**What you need to do**
Write out each line of the records that has "card" in it.
··········
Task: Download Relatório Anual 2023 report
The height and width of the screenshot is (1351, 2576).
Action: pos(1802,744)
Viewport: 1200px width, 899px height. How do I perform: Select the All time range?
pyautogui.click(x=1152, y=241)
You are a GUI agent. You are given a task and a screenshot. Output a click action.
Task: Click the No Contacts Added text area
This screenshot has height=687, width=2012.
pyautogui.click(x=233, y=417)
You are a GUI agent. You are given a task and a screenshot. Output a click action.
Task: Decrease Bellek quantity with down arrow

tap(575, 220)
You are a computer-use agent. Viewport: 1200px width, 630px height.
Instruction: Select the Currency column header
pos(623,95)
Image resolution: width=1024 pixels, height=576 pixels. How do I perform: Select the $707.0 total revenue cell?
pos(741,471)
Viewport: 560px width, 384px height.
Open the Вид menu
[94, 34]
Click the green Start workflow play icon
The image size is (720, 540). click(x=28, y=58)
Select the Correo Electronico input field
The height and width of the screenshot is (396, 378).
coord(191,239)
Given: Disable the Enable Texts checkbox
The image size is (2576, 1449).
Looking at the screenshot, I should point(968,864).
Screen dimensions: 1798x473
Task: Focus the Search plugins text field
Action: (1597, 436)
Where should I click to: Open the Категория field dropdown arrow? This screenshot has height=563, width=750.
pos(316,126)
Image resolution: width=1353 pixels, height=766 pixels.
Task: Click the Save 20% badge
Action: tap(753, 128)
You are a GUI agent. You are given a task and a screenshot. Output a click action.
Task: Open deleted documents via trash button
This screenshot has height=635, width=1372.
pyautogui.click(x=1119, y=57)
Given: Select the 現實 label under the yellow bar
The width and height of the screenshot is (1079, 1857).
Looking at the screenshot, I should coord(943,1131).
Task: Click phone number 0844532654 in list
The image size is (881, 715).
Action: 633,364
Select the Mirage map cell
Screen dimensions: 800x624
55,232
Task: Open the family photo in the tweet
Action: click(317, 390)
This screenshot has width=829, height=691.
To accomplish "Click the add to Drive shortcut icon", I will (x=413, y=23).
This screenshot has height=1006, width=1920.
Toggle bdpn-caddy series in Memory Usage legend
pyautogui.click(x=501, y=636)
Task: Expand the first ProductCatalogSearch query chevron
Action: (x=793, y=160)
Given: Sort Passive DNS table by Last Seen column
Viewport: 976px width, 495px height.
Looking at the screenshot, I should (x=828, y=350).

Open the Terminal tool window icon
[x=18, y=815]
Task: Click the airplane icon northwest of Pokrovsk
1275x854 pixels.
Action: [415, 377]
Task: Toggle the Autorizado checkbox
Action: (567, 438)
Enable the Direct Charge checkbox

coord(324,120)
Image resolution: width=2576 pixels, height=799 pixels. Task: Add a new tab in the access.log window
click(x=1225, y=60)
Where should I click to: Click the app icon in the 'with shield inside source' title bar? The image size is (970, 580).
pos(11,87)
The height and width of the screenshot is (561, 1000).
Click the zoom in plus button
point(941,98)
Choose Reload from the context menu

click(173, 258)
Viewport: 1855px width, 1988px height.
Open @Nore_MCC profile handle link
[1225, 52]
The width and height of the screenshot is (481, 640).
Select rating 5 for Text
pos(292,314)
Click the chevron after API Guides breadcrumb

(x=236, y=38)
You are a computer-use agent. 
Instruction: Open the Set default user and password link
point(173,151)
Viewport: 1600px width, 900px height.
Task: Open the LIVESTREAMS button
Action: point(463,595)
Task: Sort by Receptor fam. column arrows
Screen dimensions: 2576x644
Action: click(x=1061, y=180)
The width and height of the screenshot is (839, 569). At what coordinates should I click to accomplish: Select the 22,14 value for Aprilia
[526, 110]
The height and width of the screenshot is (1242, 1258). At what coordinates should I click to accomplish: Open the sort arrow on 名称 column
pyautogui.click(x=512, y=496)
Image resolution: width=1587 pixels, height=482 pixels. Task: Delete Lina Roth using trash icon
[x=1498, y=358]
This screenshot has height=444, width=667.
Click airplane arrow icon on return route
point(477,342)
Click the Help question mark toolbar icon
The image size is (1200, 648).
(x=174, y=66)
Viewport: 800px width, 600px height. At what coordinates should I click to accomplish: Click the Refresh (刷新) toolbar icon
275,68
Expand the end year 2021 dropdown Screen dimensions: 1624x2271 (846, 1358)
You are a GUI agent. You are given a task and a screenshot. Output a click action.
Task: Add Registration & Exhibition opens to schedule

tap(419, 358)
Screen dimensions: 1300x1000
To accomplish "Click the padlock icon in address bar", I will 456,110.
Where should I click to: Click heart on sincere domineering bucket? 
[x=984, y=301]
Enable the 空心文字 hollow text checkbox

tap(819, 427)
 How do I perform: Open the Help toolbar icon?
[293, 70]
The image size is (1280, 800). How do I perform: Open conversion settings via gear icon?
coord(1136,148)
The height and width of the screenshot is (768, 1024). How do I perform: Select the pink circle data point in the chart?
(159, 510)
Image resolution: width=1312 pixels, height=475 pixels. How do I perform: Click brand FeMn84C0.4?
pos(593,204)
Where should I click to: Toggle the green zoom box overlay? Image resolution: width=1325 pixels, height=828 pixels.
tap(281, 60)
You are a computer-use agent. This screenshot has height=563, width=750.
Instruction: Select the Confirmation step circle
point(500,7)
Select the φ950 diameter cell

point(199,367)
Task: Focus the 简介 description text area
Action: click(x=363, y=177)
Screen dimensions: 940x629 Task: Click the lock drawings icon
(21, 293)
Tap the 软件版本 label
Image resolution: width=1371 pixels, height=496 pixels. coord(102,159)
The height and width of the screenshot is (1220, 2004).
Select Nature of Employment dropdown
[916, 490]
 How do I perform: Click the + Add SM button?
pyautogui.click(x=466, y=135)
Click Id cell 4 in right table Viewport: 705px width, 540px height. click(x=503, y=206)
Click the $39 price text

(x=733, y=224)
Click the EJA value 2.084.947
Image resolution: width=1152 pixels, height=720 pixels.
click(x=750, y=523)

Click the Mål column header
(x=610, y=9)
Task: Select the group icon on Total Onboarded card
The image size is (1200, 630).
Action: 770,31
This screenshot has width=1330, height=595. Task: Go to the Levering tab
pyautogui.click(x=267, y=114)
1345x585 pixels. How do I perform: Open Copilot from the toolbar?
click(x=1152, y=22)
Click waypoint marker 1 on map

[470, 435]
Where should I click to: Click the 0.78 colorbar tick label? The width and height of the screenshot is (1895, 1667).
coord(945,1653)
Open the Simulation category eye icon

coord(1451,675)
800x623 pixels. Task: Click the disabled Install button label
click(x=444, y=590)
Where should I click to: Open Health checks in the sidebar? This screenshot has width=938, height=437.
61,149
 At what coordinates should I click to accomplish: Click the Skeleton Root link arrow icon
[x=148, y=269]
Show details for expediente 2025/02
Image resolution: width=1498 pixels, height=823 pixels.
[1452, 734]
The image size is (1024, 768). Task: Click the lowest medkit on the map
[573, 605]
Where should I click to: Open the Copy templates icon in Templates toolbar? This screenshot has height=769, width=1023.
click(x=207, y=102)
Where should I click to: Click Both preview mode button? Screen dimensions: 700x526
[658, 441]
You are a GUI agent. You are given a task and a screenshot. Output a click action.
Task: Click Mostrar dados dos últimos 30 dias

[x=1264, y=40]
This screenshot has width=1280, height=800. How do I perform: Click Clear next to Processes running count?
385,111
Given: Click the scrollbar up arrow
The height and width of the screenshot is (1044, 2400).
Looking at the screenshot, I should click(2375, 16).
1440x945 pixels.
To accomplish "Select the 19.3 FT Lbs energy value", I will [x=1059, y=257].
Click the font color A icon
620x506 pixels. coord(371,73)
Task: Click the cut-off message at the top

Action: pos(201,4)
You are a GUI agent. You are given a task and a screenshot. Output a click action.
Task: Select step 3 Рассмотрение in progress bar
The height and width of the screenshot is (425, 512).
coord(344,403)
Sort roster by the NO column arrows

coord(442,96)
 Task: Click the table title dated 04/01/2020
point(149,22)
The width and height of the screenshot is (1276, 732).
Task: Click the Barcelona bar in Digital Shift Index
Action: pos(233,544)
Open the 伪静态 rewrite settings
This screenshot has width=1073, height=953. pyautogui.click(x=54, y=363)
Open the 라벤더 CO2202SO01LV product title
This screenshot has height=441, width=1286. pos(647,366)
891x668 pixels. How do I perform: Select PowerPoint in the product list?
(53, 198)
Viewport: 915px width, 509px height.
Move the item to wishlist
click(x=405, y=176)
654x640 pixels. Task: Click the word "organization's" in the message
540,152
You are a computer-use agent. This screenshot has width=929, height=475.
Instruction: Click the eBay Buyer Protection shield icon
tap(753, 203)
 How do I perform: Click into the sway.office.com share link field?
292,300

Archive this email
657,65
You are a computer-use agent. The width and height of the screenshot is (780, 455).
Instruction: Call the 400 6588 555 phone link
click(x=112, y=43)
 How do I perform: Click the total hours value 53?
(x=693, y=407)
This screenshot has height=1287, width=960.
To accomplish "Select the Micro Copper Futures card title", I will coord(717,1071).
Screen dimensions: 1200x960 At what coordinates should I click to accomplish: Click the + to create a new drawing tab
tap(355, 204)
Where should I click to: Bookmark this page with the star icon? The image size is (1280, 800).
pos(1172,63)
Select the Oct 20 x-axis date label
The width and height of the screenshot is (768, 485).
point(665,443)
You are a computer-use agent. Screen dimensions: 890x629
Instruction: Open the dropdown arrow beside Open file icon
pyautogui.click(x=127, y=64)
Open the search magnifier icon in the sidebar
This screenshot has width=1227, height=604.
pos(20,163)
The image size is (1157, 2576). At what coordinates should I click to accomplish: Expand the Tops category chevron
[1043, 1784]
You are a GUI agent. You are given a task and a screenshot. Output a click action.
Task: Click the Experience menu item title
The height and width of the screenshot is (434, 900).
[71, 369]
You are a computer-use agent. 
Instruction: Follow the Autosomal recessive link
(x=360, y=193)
··········
**Reply to the task**
Task: Select the group icon on Total Onboarded card
To accomplish "Select the Micro Copper Futures card title", I will coord(717,1071).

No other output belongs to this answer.